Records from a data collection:
★ ★ ★ ★

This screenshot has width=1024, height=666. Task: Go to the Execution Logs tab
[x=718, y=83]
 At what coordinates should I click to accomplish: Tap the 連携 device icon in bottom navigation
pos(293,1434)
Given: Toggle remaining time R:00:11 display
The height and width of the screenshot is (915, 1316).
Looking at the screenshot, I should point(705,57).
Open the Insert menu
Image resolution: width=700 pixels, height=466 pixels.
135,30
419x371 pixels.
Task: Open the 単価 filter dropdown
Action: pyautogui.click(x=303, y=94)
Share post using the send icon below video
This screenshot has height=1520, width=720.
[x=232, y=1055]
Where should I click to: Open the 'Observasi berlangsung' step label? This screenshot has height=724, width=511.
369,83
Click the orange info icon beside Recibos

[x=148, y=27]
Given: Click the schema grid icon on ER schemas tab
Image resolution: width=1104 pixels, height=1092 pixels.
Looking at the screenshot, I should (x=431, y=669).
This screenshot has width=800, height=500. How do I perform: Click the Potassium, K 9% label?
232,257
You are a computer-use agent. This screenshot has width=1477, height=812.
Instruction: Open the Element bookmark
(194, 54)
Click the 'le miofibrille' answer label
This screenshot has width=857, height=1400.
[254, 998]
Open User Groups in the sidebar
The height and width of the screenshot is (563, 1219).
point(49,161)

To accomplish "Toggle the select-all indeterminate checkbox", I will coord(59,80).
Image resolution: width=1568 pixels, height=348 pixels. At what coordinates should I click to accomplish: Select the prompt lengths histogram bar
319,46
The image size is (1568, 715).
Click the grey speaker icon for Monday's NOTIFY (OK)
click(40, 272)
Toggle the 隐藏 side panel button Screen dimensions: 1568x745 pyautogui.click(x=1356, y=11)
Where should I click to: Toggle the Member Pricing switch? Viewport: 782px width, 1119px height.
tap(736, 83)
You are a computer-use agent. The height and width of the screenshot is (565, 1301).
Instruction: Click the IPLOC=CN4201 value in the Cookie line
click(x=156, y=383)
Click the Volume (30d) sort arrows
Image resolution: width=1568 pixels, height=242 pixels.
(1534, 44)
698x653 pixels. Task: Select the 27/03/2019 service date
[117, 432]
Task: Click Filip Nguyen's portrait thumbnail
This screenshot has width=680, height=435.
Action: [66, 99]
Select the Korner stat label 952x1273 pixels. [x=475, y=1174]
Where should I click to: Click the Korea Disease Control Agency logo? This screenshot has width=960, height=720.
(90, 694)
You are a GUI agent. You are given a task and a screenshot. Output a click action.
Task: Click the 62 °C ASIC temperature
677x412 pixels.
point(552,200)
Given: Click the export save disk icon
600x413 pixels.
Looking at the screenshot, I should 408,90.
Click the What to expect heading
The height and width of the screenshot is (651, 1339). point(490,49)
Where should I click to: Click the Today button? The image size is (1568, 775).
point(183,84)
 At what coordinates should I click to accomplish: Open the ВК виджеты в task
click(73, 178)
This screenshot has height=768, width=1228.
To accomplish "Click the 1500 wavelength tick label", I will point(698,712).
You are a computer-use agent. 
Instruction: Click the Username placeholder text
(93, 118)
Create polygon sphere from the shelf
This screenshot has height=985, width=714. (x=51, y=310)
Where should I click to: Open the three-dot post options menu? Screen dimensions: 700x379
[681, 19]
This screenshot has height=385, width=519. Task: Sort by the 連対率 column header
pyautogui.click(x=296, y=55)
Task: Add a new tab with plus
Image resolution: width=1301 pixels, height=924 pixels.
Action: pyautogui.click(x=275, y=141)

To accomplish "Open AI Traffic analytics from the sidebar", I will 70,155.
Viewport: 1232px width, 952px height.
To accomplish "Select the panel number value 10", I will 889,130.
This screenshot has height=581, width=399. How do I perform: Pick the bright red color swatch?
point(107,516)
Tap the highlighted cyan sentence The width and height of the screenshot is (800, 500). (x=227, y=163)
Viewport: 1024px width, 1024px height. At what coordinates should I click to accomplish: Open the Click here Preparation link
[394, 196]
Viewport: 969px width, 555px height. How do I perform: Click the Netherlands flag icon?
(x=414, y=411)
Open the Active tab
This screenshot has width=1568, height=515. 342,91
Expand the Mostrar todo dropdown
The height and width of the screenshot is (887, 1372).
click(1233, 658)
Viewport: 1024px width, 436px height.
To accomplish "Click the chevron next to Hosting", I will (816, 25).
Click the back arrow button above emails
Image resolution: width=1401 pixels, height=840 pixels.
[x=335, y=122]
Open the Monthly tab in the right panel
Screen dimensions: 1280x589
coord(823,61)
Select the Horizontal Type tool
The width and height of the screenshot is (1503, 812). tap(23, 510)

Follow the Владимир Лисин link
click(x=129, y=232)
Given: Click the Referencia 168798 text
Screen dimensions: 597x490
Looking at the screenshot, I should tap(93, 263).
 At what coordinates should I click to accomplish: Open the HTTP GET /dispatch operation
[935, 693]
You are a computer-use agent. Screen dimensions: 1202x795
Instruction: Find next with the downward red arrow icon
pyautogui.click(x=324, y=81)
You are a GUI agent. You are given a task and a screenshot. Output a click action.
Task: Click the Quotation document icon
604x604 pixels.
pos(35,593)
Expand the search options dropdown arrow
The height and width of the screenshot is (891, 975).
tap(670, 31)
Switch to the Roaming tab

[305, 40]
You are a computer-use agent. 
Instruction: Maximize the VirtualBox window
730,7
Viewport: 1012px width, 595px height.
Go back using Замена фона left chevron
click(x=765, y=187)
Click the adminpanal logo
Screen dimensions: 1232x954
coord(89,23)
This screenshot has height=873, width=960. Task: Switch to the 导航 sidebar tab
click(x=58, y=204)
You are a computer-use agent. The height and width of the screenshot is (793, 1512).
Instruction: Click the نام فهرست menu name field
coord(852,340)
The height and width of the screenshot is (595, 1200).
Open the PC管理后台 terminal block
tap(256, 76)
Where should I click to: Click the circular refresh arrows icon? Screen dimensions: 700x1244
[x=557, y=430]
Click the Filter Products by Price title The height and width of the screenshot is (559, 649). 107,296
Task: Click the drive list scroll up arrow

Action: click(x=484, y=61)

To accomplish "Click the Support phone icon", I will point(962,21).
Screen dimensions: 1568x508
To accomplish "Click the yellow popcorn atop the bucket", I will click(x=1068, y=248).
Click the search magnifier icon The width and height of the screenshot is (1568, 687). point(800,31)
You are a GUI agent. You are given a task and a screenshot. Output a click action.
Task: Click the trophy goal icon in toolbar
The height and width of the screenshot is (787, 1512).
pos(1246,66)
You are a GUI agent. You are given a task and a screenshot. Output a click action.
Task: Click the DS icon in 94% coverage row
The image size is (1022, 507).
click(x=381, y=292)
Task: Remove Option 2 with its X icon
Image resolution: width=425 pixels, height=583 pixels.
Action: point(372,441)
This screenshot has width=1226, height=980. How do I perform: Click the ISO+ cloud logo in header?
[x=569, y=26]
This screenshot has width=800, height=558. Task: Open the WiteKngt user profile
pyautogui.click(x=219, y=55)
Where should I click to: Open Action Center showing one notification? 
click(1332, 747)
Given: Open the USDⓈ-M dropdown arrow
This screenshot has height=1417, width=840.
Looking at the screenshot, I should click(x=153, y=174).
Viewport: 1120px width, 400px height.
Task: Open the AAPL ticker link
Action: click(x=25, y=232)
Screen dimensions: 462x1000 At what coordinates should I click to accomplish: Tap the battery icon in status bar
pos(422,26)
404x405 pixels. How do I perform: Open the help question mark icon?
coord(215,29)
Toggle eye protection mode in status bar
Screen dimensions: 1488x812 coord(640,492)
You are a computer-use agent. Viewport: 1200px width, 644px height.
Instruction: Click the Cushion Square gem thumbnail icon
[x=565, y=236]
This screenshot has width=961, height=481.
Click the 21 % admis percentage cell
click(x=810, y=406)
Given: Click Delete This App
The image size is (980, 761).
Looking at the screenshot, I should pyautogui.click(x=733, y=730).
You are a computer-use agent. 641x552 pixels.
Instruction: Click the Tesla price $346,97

★ ★ ★ ★

» What you have to do: Your output must contain exactly the lines from the one containing "The height and width of the screenshot is (787, 1512)." to the final line of the data above, and no other text.

» Answer to the exercise:
The height and width of the screenshot is (787, 1512).
pos(1246,66)
You are a GUI agent. You are given a task and a screenshot. Output a click action.
Task: Click the DS icon in 94% coverage row
The image size is (1022, 507).
click(x=381, y=292)
Task: Remove Option 2 with its X icon
Image resolution: width=425 pixels, height=583 pixels.
Action: point(372,441)
This screenshot has width=1226, height=980. How do I perform: Click the ISO+ cloud logo in header?
[x=569, y=26]
This screenshot has width=800, height=558. Task: Open the WiteKngt user profile
pyautogui.click(x=219, y=55)
Where should I click to: Open Action Center showing one notification? 
click(1332, 747)
Given: Open the USDⓈ-M dropdown arrow
This screenshot has height=1417, width=840.
Looking at the screenshot, I should click(x=153, y=174).
Viewport: 1120px width, 400px height.
Task: Open the AAPL ticker link
Action: click(x=25, y=232)
Screen dimensions: 462x1000 At what coordinates should I click to accomplish: Tap the battery icon in status bar
pos(422,26)
404x405 pixels. How do I perform: Open the help question mark icon?
coord(215,29)
Toggle eye protection mode in status bar
Screen dimensions: 1488x812 coord(640,492)
You are a computer-use agent. Viewport: 1200px width, 644px height.
Instruction: Click the Cushion Square gem thumbnail icon
[x=565, y=236]
This screenshot has width=961, height=481.
Click the 21 % admis percentage cell
click(x=810, y=406)
Given: Click Delete This App
The image size is (980, 761).
Looking at the screenshot, I should pyautogui.click(x=733, y=730).
You are a computer-use agent. 641x552 pixels.
Instruction: Click the Tesla price $346,97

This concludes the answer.